DOCUMENT EXTRACT:
WTI Gaps Up After Trump Promises Weeks More of 'Extremely Hard' Iran Strikes
Trump's first prime-time address on the Iran war offered no de-escalation path and instead vowed to hit Iran 'extremely hard' over the next two to three weeks. WTI whipsawed from a session low near $98 to above $105 overnight as the market priced out near-term ceasefire hopes that had briefly surfaced hours earlier when Trump said Iran had requested to end the war.
Mover Brief
Ceasefire Hope, Then Escalation
Crude had a violent round-trip on April 1. WTI dipped toward $98 during the regular session after Trump told reporters that Iran had requested a ceasefire and the war could end within two to three weeks — the first real de-escalation signal markets had gotten in days. Iran's foreign minister promptly denied any direct negotiations with Washington.
Then came the primetime address. Thirty-three days into the conflict, Trump's first formal speech to the nation offered no exit strategy and instead doubled down: "We are going to hit them extremely hard over the next two to three weeks. We are going to bring them back to the Stone Ages, where they belong." This is his third timeline shift since the war began February 28 — he initially said four days, then three weeks, now two to three more.
WTI gapped from a $100.12 close to $104.17 on the open, with Brent jumping 5.14% to $105.77. U.S. equity futures sold off — Dow down 1%, S&P and Nasdaq both down over 1% — while gold dropped 2.2% on dollar strength. The message was clear: the war premium in crude isn't going anywhere soon.
The Supply Noose Tightens
The price action sits on top of a physical supply crisis that is getting worse, not better. The Strait of Hormuz — which handles roughly 20% of global daily oil supply — has seen shipping traffic collapse 90-95% since the war began. Iran's IRGC has established what amounts to a toll booth, reportedly charging tankers up to $2 million per crossing in Chinese yuan. Over 2,000 vessels are stranded outside the strait.
IEA chief Fatih Birol warned on April 1 that April's supply losses will be double March's, with more than 12 million barrels already lost since February 28. The biggest near-term problem is jet fuel and diesel — shortages are already showing up in Asia and the IEA expects them to hit Europe by late April or early May. The agency is weighing additional releases from the 400-million-barrel strategic reserve package that member countries agreed to on March 11.

WORK TO COMPLETE:
Pick up the article on oil prices and the Iran war after its final sentence and keep writing. The listing below the article was drawn from a separate source.

DATA SEGMENT:
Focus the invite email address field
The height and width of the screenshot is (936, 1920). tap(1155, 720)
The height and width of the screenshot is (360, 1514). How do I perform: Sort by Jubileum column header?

FINAL ANSWER:
On the U.S. side, the EIA's weekly report showed a 5.45-million-barrel crude build — Cushing and Gulf Coast inventories hitting multi-year highs as domestic production stays strong. But product markets told a different story: gasoline drew 2.6 million barrels and distillates drew faster than expected, reflecting the real demand squeeze downstream. U.S. gasoline crossed $4 per gallon on April 1 for the first time since 2022.
What Gets Priced From Here
The market has two competing timelines to navigate. Trump says the war wraps up in two to three weeks — by mid-to-late April. Oil executives and analysts say the Strait of Hormuz needs to reopen by roughly the same date or supply disruptions get significantly worse. If both timelines are roughly correct, mid-April is the inflection point.
Goldman Sachs expects Brent to average $110 through April with the war premium intact; JPMorgan holds a similar $110 call for March–April before dropping below $80 by Q3 if Hormuz reopens. Brent gained roughly 63% in March — the largest monthly move for the contract since 1988.
The next scheduled catalyst is the OPEC+ meeting on April 5. The group has held production levels steady through the crisis so far, and any signal of increased output would matter. But with Hormuz still effectively closed and Trump promising escalation rather than resolution, the risk premium has room to persist. The $97–$98 dip that preceded the speech may end up marking a near-term floor.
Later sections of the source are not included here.